Собаки и волки - Ирен Немировски
Вскоре они уже были у него в руках. Он положил их на стопку книг и погрузился в созерцание темного неба, низких лачуг, которые, казалось, колыхались под ветром. Какое острое, удивительное наслаждение – смотреть на горящий золотом сад. Северная весна, когда от ледяных туманов и бурь переходишь к упоительному, дивному лету… Как он мог это забыть!

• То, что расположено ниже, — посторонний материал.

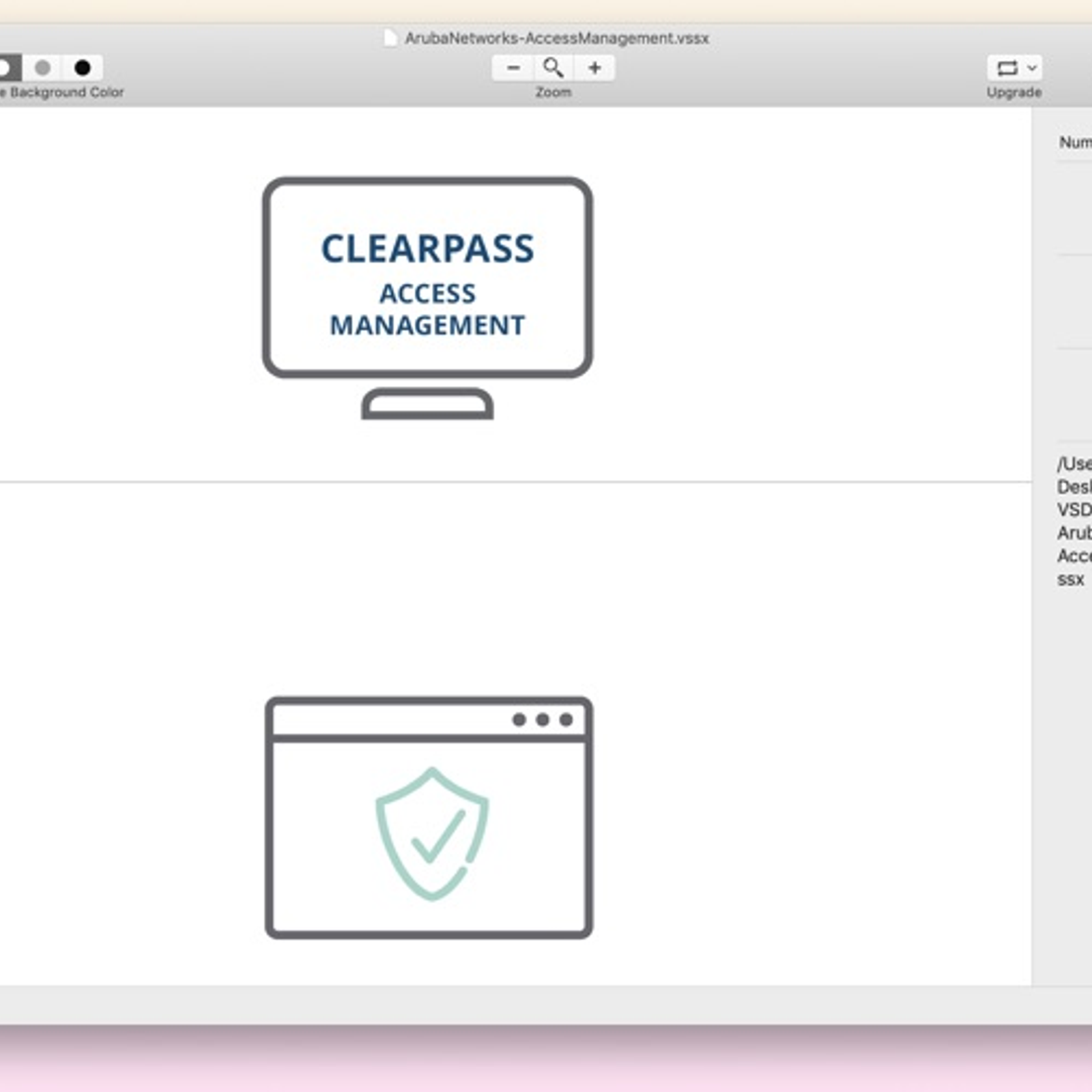Image resolution: width=1092 pixels, height=1092 pixels.
Task: Zoom in with the plus button
Action: [x=594, y=68]
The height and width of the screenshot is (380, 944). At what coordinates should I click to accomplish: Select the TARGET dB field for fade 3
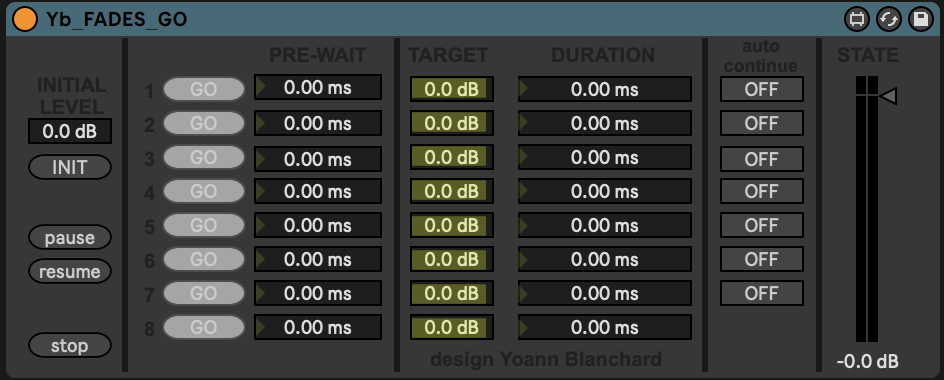coord(452,158)
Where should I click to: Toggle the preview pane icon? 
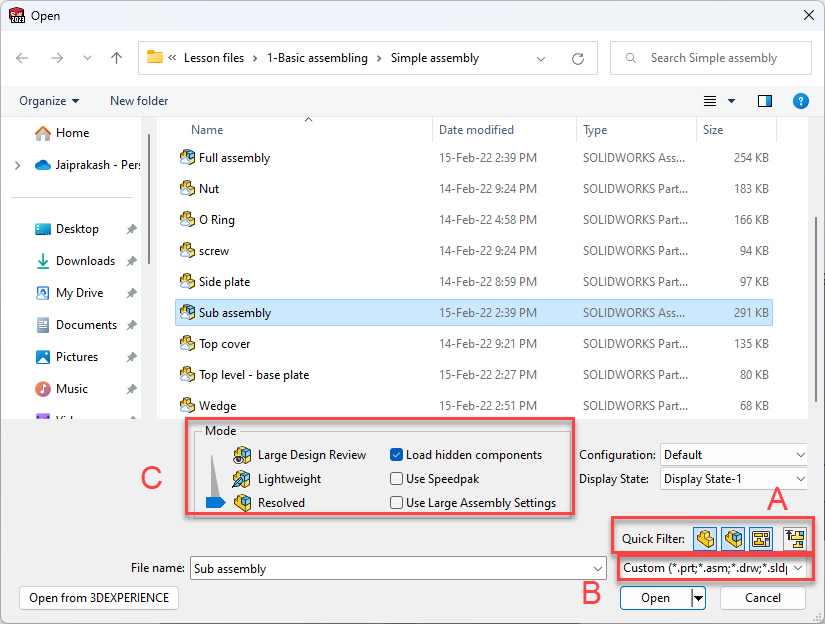[765, 101]
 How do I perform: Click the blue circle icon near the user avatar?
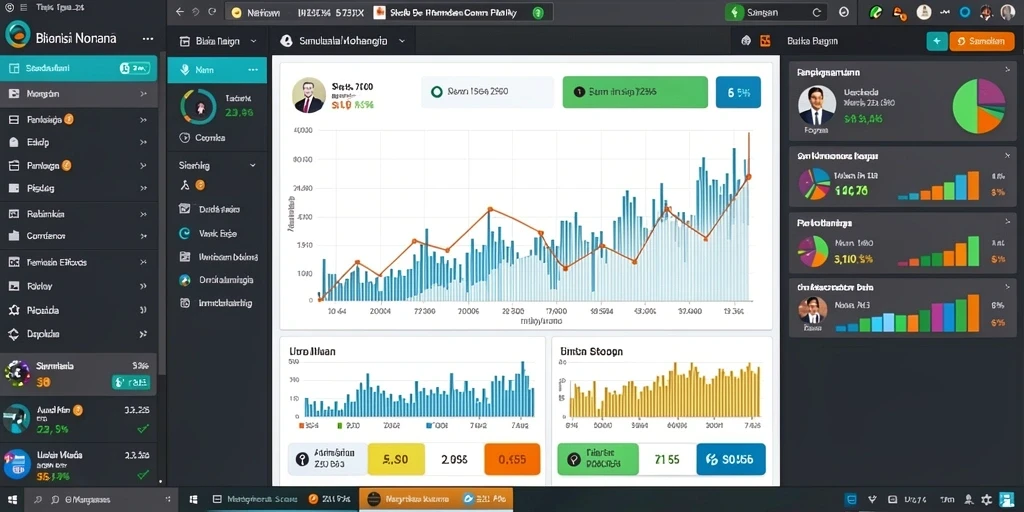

– Неплохо, – сказал он вслух, пытаясь придать голосу как можно более равнодушную интонацию.
– Не правда ли? Очень неплохо, особенно если учесть, что речь идет о работе девушки, которой нет и двадцати лет. Но вы хорошо знаете ее, я полагаю?
– Я? Нет.
– Вы не видели ее имя?
Он даже не думал об этом. Теперь он разглядел в углу холста: «Ада Зиннер».
– Забавно, – сказал он, узнав свое собственное имя. – Девушка лет двадцати, говорите? И что она из себя представляет?
Букинист улыбнулся.
– Неужели? Вы не знаете, кто она?
– Конечно, не знаю. С какой стати?
– Потому что… Помните книгу, которую вам таинственным образом принесли несколько лет назад, прямо накануне вашей свадьбы? Ее купила та же молодая женщина.
– Не может быть! – удивленно воскликнул Гарри.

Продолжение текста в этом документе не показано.